Imagine adquirir um lote na planta, em um dos metros quadrados mais caros da cidade, com todas as vias públicas devidamente demarcadas no papel, mas que, no plano concreto, nunca existiram. Esta é a realidade relatada por um empresário de Araraquara, proprietário de três terrenos no Jardim dos Manacás, que atualmente estão encravados. O vereador Gerson da Farmácia (MDB) esteve no local acompanhado do vice-prefeito, Damiano Neto (Progressistas), e da secretária municipal de Obras, Anna Padilha.

No encontro, o dirigente da empresa informou que, há cerca de 20 anos, adquiriu os lotes comerciais em uma via com nome de Avenida Marginal. São cerca de 200 metros, hoje cobertos por mato, que, de acordo com ele, deveriam conectar os imóveis ao Acesso Engenheiro Heitor de Souza Pinheiro, próximo à Universidade Paulista (Unip). “Estou com 300 metros quadrados de construção parados. Não consigo alugar, nem vender, pois estão com o valor de mercado comprometido.
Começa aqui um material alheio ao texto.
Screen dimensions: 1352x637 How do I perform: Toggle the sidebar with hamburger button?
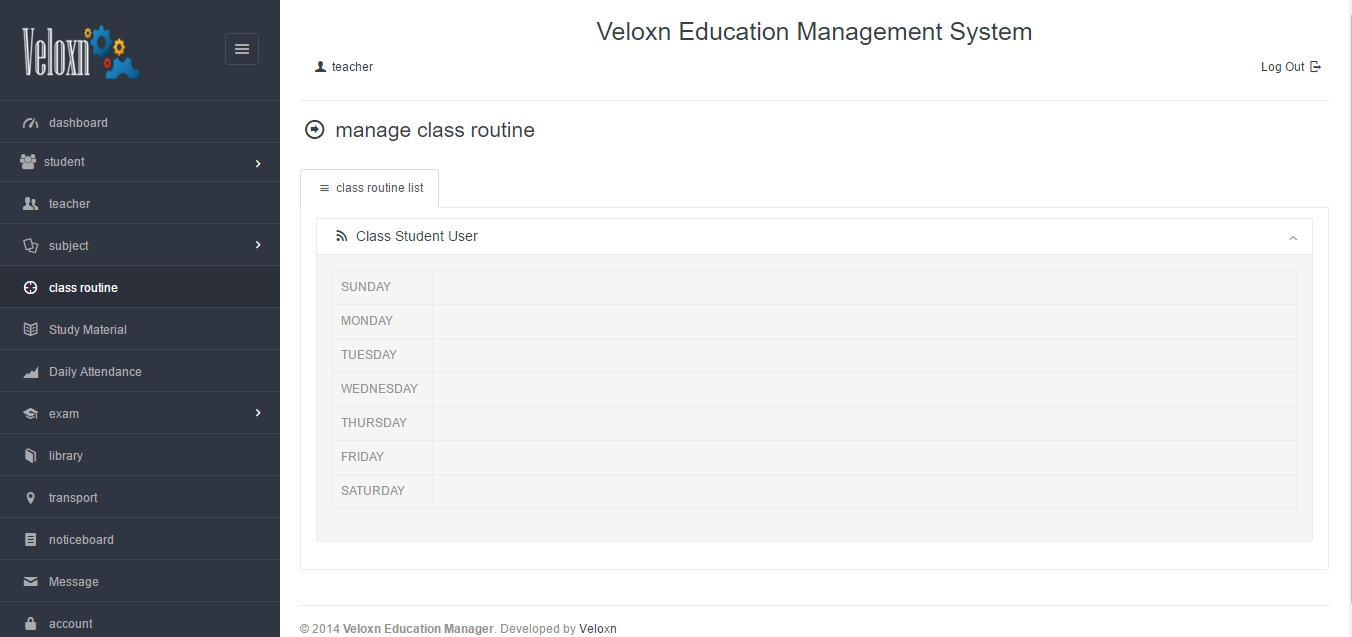[242, 49]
Mas pago o IPTU e deveria ter esse direito”, cobrou.

A fim de buscar uma solução, o parlamentar agendou o encontro com representantes do Executivo.  “Vamos analisar a documentação para verificar o que poderá ser feito”, afirmou o vice-prefeito.

Fundo Social recebe novas doações de entidades estudantis

Um dia depois de receber 537 litros de leite de caixinha, doados a partir de um trote solidário da Faculdade Logatti, o Fundo Social de Solidariedade de Araraquara recebeu nova doação, desta vez somando quase 800 quilos de alimentos não perecíveis.
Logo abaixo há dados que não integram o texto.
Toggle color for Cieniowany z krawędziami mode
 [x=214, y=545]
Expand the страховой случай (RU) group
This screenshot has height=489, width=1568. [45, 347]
Os alimentos foram arrecadados também através de um trote solidário realizado pela Atlética Mané Garrincha e Bateria Fúria Capital, ambas da Unesp Araraquara, durante as ações de recepção a calouros.

Segundo a presidente do Fundo Social, Cidinha Silva, as ações destas instituições de educação são realizadas há vários anos em Araraquara, sempre visando auxiliar famílias e pessoas carentes do município.